Tesco boss Dave Lewis has hailed a “significant milestone” in the firm’s turnaround after unveiling the first dividend payout for three years following a surge in half-year profits and sales.
The group posted a better-than-expected 27% rise in group underlying earnings to £759 million for the six months to August 26 after it notched up its seventh quarter in a row of rising sales.
UK like-for-like sales in the second quarter lifted 2.1%, although this marked a slowdown against 2.3% in the previous three months.
Mr Lewis cheered the group’s move to resume paying shareholder dividends for the first time since it was thrown into crisis after an accounting scandal in 2014, with a 1p a share interim payout.
He said: “It’s a significant milestone in the recovery of the business and one which demonstrates the confidence we and the board have in our plans.”
Dave Lewis said the move to resume dividend payouts was a key moment for the chain (PA)
Mr Lewis said efforts to keep prices low in the face of Brexit-fuelled inflation helped attract 300,000 more customers than a year earlier.
The group said its inflation was around 1% lower than across the rest of the supermarket sector as it worked with suppliers to protect customers from inflationary pressures.
Industry-wide inflation is running at around 2.7% to 3.2%, according to the group.
The results were the latest sign that its recovery is in full swing following the 2014 accounting scandal and intense competition from German discounters Aldi and Lidl.

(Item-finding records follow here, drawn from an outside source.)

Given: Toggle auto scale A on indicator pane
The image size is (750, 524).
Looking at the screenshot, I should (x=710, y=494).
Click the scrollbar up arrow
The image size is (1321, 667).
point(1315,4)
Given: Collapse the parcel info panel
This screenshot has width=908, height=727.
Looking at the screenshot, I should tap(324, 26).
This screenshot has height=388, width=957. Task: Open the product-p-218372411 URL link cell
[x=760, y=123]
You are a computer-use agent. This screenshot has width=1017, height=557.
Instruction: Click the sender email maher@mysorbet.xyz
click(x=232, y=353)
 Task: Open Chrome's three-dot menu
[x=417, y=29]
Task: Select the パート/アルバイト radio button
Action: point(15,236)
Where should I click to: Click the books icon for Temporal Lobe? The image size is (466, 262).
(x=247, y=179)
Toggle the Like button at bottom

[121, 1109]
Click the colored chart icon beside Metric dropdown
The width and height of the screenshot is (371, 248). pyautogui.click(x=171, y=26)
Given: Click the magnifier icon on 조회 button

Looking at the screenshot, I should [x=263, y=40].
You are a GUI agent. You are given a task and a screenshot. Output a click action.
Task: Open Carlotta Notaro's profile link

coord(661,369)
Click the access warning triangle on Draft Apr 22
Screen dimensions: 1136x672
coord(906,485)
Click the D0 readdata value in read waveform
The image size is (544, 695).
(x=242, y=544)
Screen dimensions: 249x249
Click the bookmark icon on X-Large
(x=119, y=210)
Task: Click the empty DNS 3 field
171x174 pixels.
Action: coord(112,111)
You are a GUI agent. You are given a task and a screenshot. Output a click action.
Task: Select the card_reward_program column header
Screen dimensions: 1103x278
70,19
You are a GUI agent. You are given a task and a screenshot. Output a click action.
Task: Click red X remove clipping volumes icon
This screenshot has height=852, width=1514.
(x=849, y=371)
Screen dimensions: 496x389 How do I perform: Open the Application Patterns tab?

UK and Ireland operating profits leapt 21% higher to £471 million in its first half, while on a statutory basis, group pre-tax profits rose from £71 million to £562 million.
But the group has come under heavy fire in recent days over its own-brand chicken after it was discovered that supplier 2 Sisters had taken Lidl chicken and repackaged it under Tesco’s Willow Farms brand.
Mr Lewis said the group was as “shocked as anybody” by the undercover media investigation, but it would keep the brand, which he insisted had a quality specification unique to Tesco.
Its supplier has agreed to suspended operations while it retrains staff.
Tesco said it was “shocked” by the allegations but will keep the Willow Farm brand (PA)
Shares initially rose after the results, but later fell 2% amid fears over the group’s proposed £3.7 billion takeover of wholesale giant Booker, which is the subject of an in-depth competition probe
Provisional results are due from the Competition and Markets Authority later this month and a final decision will come in December.
Laith Khalaf, senior analyst at Hargreaves Lansdown, warned that the planned Booker merger could be a “potential banana skin for management”.
He said: “The risk is that just as the good ship Tesco is steadying, it gets blown off course by the Booker deal.”
Mr Lewis acknowledged it had been a “testing time” for colleagues after recently axing 1,200 head office roles and announcing plans to shut its call centre in Cardiff with the loss of 1,100 jobs.
The group is aiming to slash costs by £1.5 billion, but Mr Lewis said the head office restructuring was “behind us”.
Half-year results also revealed Tesco would ramp up payments into its group pension scheme by £15 million a year to £285 million from next April.
The group’s pension deficit has more than halved to £2.4 billion from £5.5 billion in February.